- AUSGEWÄHLTER AUSZUG -
····················
Nun höre ich schon die Kritiker aus den kommunalen Verwaltungen rufen: „Dafür haben wir kein Geld!“ Dieser Einwand ist völlig korrekt. Stadtkämmerer und kommunale Finanzverwalter wären im Augenblick völlig überfordert, sollte es zu den veränderten Merkmalen der Eingruppierung mit den dann nötigen Gehaltsverbesserungen kommen.

Nur der Einwand, es sei kein Geld vorhanden, ist eindeutig falsch! Die für derartige Neugestaltungen erforderlichen finanziellen Mittel befinden sich aktuell nur noch nicht in den Händen derer, die es dringend benötigen.

Die wirtschaftliche Gesamtsituation der Bundesrepublik Deutschland ist äußerst erfreulich. Der Finanzminister berichtet von noch nie dagewesenen Steuereinnahmen, brilliert mit seinem aktuellen Haushaltsplan und lobt selbst seine „schwarze Null“.
····················
- EINGABEDATEN -
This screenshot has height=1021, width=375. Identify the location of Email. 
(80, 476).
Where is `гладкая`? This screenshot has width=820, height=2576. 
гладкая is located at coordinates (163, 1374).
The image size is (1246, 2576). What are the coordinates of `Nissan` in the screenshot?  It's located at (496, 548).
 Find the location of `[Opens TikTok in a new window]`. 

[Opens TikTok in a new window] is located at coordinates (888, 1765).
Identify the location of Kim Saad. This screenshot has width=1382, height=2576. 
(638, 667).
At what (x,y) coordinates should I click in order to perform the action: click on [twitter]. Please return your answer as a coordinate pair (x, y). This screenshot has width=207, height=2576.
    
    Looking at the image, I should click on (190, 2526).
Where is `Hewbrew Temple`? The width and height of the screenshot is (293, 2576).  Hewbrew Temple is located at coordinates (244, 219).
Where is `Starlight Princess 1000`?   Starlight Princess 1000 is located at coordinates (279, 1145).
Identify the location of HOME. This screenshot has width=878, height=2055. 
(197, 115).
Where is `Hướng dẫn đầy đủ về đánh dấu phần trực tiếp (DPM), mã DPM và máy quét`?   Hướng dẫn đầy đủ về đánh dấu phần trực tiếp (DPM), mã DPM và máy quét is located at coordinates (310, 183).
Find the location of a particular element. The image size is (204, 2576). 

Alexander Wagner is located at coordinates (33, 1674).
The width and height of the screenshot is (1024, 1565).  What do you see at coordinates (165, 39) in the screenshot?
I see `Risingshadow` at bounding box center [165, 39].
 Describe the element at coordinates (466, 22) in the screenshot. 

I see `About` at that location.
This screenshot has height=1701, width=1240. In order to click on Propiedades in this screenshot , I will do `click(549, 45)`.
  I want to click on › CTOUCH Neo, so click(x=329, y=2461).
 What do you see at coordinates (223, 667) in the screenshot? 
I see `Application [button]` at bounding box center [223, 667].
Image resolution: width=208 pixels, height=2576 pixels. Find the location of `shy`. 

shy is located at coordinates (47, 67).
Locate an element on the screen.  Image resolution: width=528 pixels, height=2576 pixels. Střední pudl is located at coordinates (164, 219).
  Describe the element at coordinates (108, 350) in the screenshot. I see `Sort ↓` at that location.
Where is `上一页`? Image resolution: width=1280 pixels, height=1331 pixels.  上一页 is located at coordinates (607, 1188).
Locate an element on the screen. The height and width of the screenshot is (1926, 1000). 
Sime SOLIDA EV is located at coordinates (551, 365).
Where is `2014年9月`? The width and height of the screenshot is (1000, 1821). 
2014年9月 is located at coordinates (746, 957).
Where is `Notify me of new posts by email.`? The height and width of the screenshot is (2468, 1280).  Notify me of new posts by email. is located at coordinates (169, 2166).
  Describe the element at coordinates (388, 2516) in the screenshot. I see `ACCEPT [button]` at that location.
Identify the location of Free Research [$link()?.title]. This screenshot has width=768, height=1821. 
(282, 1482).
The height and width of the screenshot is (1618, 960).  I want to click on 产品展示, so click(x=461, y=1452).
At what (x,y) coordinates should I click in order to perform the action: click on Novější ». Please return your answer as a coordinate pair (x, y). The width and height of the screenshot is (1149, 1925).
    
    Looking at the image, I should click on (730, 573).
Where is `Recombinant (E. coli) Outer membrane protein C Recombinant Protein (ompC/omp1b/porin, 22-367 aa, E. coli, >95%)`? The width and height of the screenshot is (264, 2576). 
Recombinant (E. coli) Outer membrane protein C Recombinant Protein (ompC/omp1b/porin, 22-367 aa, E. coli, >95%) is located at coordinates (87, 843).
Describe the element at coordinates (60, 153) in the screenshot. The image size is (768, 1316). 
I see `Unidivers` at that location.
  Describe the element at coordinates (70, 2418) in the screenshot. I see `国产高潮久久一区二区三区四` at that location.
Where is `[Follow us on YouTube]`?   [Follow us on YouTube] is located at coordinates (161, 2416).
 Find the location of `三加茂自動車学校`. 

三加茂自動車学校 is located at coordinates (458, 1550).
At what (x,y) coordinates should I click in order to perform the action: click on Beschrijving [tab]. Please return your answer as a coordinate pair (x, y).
····················
- AUFGABENSTELLUNG -
Führe den Auszug über kommunale Finanzen und Gehaltsverbesserungen bitte nach seinem letzten Satz weiter. Die Einträge sind eigenständiges Material und gehören nicht zum Auszug.

- ANTWORT -
Der deutsche Aktienindex (DAX) befindet sich seit geraumer Zeit in einem unvorstellbaren Höhenflug und vielerorts erlauben sich Kommunen Neuverschuldungen für Bauprojekte, die zum Teil außerhalb jeder Vorstellungskraft liegen.

Natürlich werden jetzt Wirtschaftsexperten anmerken, dass das Eine mit dem Anderen doch gar nichts zu tun. Und genau das ist die nächste Irreführung. Natürlich haben diese Dinge bei erster Betrachtung haushaltstechnisch nichts miteinander zu tun, was im Umkehrschluss bedeutet: Die Haushaltspläne sind falsch!

Es ist längst hohe Zeit über eine Neuverteilung der Finanzen nachzudenken. Hier lege ich mich fest! Die Aussage, es sei kein Geld da, ist so nicht richtig. Richtig ist vielmehr, dass vorhandene Geld wird falsch eingeteilt.

Wir haben kein Finanzproblem, wir haben ein Verteilungsproblem!

Und nun müssen doch mal alle Finanzexperten dieses Landes den Eltern von Kindern im Vorschulalter erklären, warum dieses Verteilungsproblem auf dem Rücken dieser wehrlosen Kinder ausgetragen wird und warum die Erziehungsberufe darunter zu leiden haben?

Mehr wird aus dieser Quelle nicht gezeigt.